After a summer free of the ultra-transmissible variant, health authorities fear that moment may have arrived after two further positive results were reported on Wednesday night.
The health ministry issued an urgent release at 11pm confirming genomic sequencing results of an Auckland airport worker and a household member of a quarantine worker.
It has urged Tuesday lunchtime diners at the Ara Tai Cafe, a seaside cafe in the Auckland suburb of Half Moon Bay, to isolate immediately and get tested.
The health order applies only to inside diners, rather than those eating outside.
There have been six confirmed Omicron cases in NZ to date, but so far, there has been no documented community transmission outside of households.
Speaking from at Labour's year-starting caucus retreat near New Plymouth, Ms Ardern said Omicron's arrival was inevitable.
"We know Omicron is in every corner of the world at the moment," the prime minister said.
"We know that we will experience in New Zealand cases at a level we haven't experienced before. We face a different challenge with Omicron ... it is not insurmountable but it is a different foe.
"We know again the tools that will make a difference. Vaccination will change the game. For the most part, people will be able to recover at home. They won't experience severe disease and illness.
"That's not something we could have said in 2020."
University of Otago public health professor Michael Baker is "very concerned" the transmissible variant may now take hold in the community.
"We've had three of these near misses through different pathways," he told Radio NZ.
"A huge driver is the really large number of infected cases in New Zealand. We've never had such pressure on our borders."
With Omicron surging in Australia and other countries, cases are arriving in quarantine at record rates for NZ.
The seven-day rolling average of border cases has overtaken the same average of daily community cases, heaping pressure on the system.
"We need to reduce the flow of infected people into New Zealand immediately," Dr Baker said.

(Data entries)
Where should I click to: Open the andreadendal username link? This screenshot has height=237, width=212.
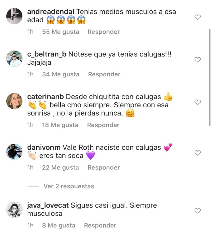tap(51, 12)
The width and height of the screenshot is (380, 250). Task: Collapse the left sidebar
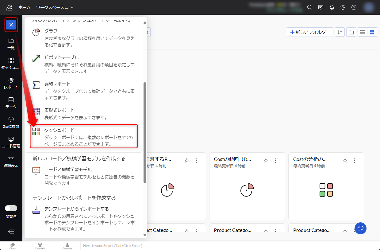tap(11, 232)
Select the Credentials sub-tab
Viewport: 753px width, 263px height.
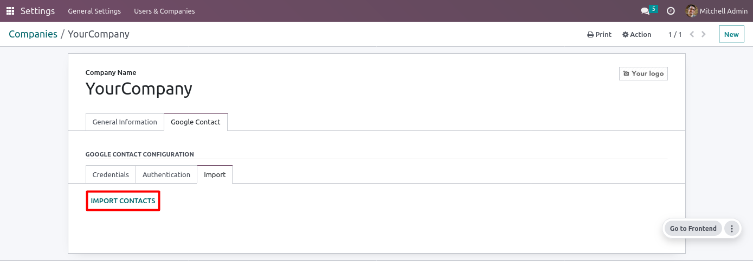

**Parts of the exercise:**
A: In the Omicron report, rewrite everything from "There have been" down to "disease and illness.", putting "Immunization" in place of "Vaccination".
B: Which geographic places (cities, suburbs, countries) does the Omicron report name? List each one once.

**Per-task answers:**
A:
There have been six confirmed Omicron cases in NZ to date, but so far, there has been no documented community transmission outside of households.
Speaking from at Labour's year-starting caucus retreat near New Plymouth, Ms Ardern said Omicron's arrival was inevitable.
"We know Omicron is in every corner of the world at the moment," the prime minister said.
"We know that we will experience in New Zealand cases at a level we haven't experienced before. We face a different challenge with Omicron ... it is not insurmountable but it is a different foe.
"We know again the tools that will make a difference. Immunization will change the game. For the most part, people will be able to recover at home. They won't experience severe disease and illness.

B:
Auckland
Half Moon Bay
New Plymouth
New Zealand
Australia